1. Field of the Invention
This invention relates generally to X-ray devices, and more particularly to a pair of laser guides which act to properly position an X-ray device.
2. Background Information
The use of X-rays in the treatment and diagnosis of patients is well known throughout the world. Generally, an X-ray apparatus includes an X-ray generator which generates an X-ray beam which is collimated by a collimator to the correct size field to pass through a patient's area of interest and produces an image on a receptor. In many cases, the receptor is film upon which an image of a patient's bones or other diagnostic areas are captured. The X-ray generation system, which may be either portable or stationary, usually includes a transformer and a generator to transform ordinarily available mains voltage to appropriate high voltage for generating X-rays. For obvious reasons it is imperative that the X-ray generator be aligned with the receptor.
In many cases a grid is interposed between the X-ray generator and the receptor to reduce the scatter associated with X-rays and produce a clearer image. Ordinarily, such a grid is formed of parallel strips of lead which are aligned vertically to a line between the X-ray generator and a given point on the grid. That is, while the rays projected directly beneath the X-ray generator are vertical, rays which intersect the grid intersect at an angle which becomes more acute the further they are away from vertical. Usually, if a grid is used, the X-ray system is aligned as follows: the X-ray generator, the portion of the patient to be X-rayed, the grid, and then the receptor (the receptor is most often referred to as “film”). The strips of the grid are parallel to each other and aligned with a line between the generator and any particular point on the film. Because lead blocks X-rays, the grid insures that only X-rays generally in a direct line between the X-ray generator and a particular area of the film reach the film. Random, non aligned, rays are blocked by the lead in the grid which reduces scatter and improves image quality.
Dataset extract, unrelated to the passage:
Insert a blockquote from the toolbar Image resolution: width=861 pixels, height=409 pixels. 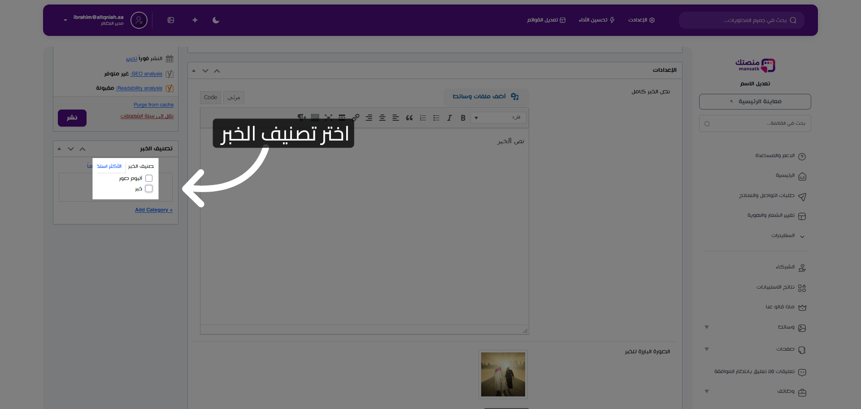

Recently, digital X-ray receptors have been developed with which the X-ray image is produced in a digital form rather than upon X-ray film. X-ray apparatus may generally be categorized as either high energy or low energy units. High energy units are desirable, because they are capable of obtaining much clearer images, particularly when projected through thick areas of body mass. New high energy self contained X-ray systems which are relatively small, lightweight, portable, and include all elements in a single unit have been developed relatively recently.
One common application of X-rays involves the placement of the patient upon a table and projecting X-rays through the affected area of the patient's body and onto the receptor. It is imperative that the X-ray generator and receptor may be moved to position the device over the appropriate area without causing the patient to move unduly or be placed in an uncomfortable position. For purposes of this application, the term “patient” refers not only to human beings but to animals such as horses, dogs, etc. which may be X-rayed in the course of treatment by, for instance, veterinarians. For purposes of this application, all of the X-ray elements including the generator, transformer, and collimator, will be refereed to as the X-ray device.
In most instances, the patient is placed on some form of table with the X-ray device suspended above the table. The receptor and the grid are most often placed into a tray which is removably affixed to the table beneath the patient. In some cases the X-ray device is capable of being moved in two directions in relation to the length and width of the table which are considered the X and Y directions. The X-ray device is also, often, capable of being moved closer or further away from the patient (up and down) which is considered the Z direction. Although the above description assumes the table is horizontal, the “table” could be vertical or in some plane other than horizontal.
In most instances the X-ray device projects a set of “cross hairs” onto the table, image receptor, or the patient which help to align the X-ray device with the proper area of the patient. However, these cross hairs are often difficult to see in some lighting situations, particularly where the light is bright, and do not help with determining the proper distance between the X-ray device and the receptor. In order for the X-ray picture to be as clear and detailed as possible, it is important for the X-ray device to be the appropriate distance from the receptor.
Although the cross hair aiming method described above solves some problems relating to the correct positioning of the X-ray device in the X and Y direction, it does not work well in some lighting situations and does not solve problems relating to the correct positioning of the X-ray device in the Z direction.
The instant invention is a laser guide for an X-ray device which is unique, original, and solves all of the above noted problems relating properly positioning an X-ray device.
The ideal laser guides for an X-ray device should provide for the proper positioning of the X-ray device in the X and Y directions or along the length and width of an X-ray table. The ideal laser guides for an X-ray device should also be capable of being used to correctly position the X-ray device in the Z direction or closer or further from the patient and receptor. The ideal laser guides for an X-ray device should also be rugged, inexpensive, and easy to use.